In this war-worn, grief-stricken, arrogant, selfish world that claims not to need you, Jesus, there are still voices crying out for the promise You are.
Mine is one of them!
My voice has been quiet for a while, but lately, it’s been waking up. If I’m honest, I’ve sometimes shushed it, giving it “the teacher’s look” I’m known for – especially when it threatened to become loud and unruly like a table full of seventh-grade boys. But Lord, I don’t want to shush it any longer – and truly, it’s refusing to be quieted. I want my cry for you, Lord, to reflect a true desire to know more of you.
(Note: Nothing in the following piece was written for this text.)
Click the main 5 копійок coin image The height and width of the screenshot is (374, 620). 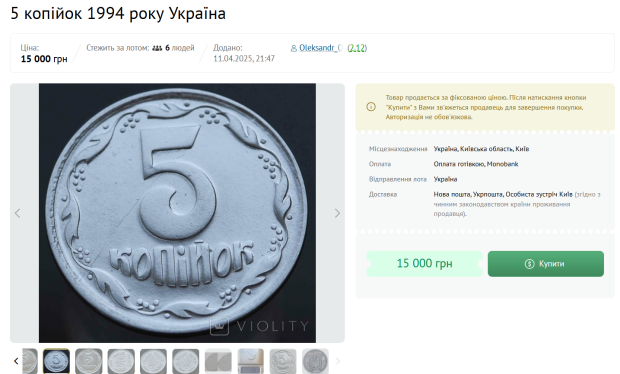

Remind me to refuse to be stifled, to be insistent, to run after you like I ran as a child after the ice cream truck.
Father, I want to sit on your lap and hear your voice. I want to rest there, call you Dad, and hear your dreams for my life.
Jesus, I want to walk beside you into this world’s dark places and with you, introduce our Dad to those who need to know him. Walking with you is less scary than doing it on my own – you know me, timid and shy of new situations and hating to be unknown. But with you, I don’t have to be. If you’re there, they won’t see me, they’ll see you and you are known.
Holy Spirit, call me daily to the life of a mushroom-eater. Remind me that risks taken for God have great rewards, even if they are costly. Remind me to take time out to rest on Dad’s lap and let his voice wash over me. Remind me whose I am, who walks beside me and who lives in me. Remind me to run like a rhino toward the life you’ve designed for me.
Come, Lord Jesus, come – I need you.
**Note: My references above to running like a rhino and being a mushroom-eater come from Erwin McManus’s book The Barbarian Way – a book that profoundly changed my perception of the Christian life. Rhinos run at thirty miles an hour, but can only see thirty feet in front of them. “But with that horn pointing the way, rhinos run forward full steam ahead without apprehension…. Whatever’s at thirty-one feet needs to care that the rhinos are coming and better get out of the way.” (pp. 137-8). The mushroom-eater image can be found on pages 51 and 52.